Interestingly, that is the same argument Republicans used to block the Treaty of Versailles after World War I, thus keeping the United States out of the League of Nations.

During the early years of World War I, before the United States became a combatant nation, President Woodrow Wilson sought unsuccessfully to negotiate a "victory-less peace," where the killing could stop and the conflict would be resolved at the conference table. Then, after the United States entered the war in 1917, he introduced his famous Fourteen Points, the centerpiece being the creation of an international body of nations where conflicts could be resolved peacefully, without the need for future wars.
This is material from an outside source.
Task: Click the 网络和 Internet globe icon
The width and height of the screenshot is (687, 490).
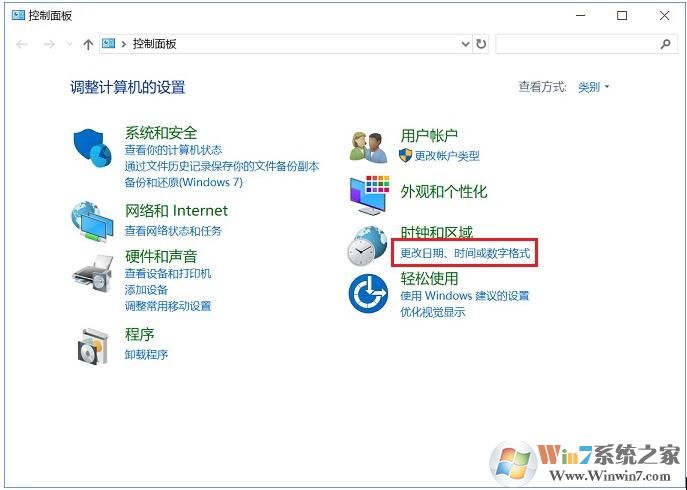Action: coord(92,222)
Wilson took his ideas to Paris in 1919 but met intense opposition from the leaders of Britain and France, who wanted revenge for the suffering they had endured during the war. Ultimately, Wilson was forced to limit his proposal to the single point he considered most important — the establishment of a League of Nations. As a result, this provision was successfully incorporated into the Treaty of Versailles, which Wilson signed and brought back to the Senate for ratification.

The Senate, which had been united in its support of the war against Germany, now divided along party lines over the peace treaty. Democrats, under the leadership of Wilson, supported ratification. Republicans, under the leadership of Henry Cabot Lodge, chairman of the Senate Foreign Relations Committee, opposed the treaty.
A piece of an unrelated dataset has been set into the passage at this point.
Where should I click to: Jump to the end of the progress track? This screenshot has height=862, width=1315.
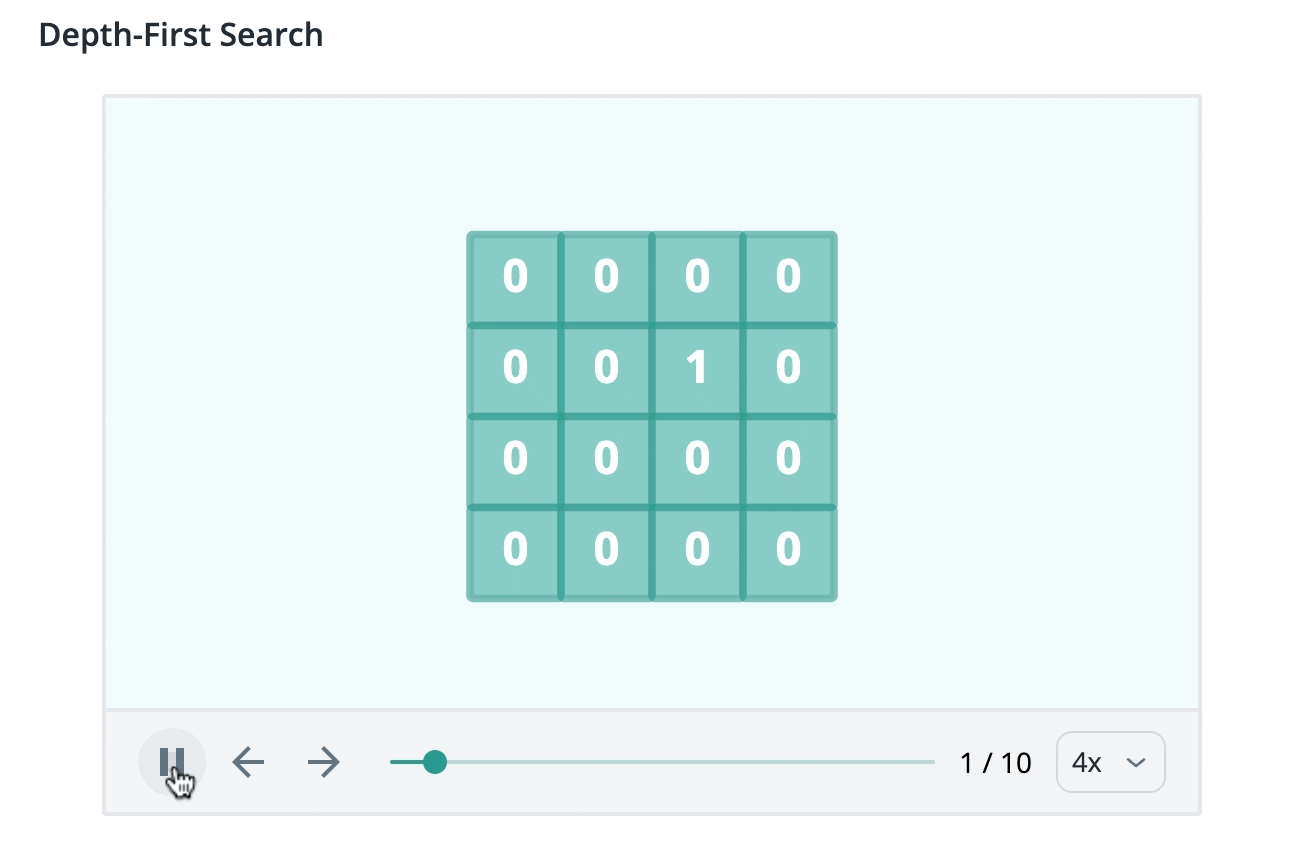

The partisan battle lasted for months and centered around one major sticking point, the idea that joining the League of Nations would force the United States into surrendering a portion of its sovereignty to a global power superior to all nations. Those who understood the treaty knew that this was not the case, but fear has always been a potent political tool. As Sen. Lodge explained his position, "I am certain that we can do it best by not … subjecting our policies and our sovereignty to other nations."

Such political rhetoric sounds remarkably similar to the arguments presented by the senators who opposed the U.N. disability treaty. (Only eight Republicans joined all Democrats in supporting the treaty, which has been signed by 155 nations and ratified by 126. The final vote was 61-38. With 99 senators present, ratification would have required 66 votes.)

Former Sen. Rick Santorum explained the opposition this way: "Our nation has been the worldwide leader when it comes to protecting the disabled. We should be telling the U.N., not the other way around, how to ensure dignity and respect for the disabled."

Actually, the U.N. disability treaty does just that. It simply asks the rest of the world to develop policies to protect the rights of the disabled, to set standards equal to those established by the United States in the Americans With Disabilities Act. It does not infringe upon the sovereignty of the United States or any other nation for that matter.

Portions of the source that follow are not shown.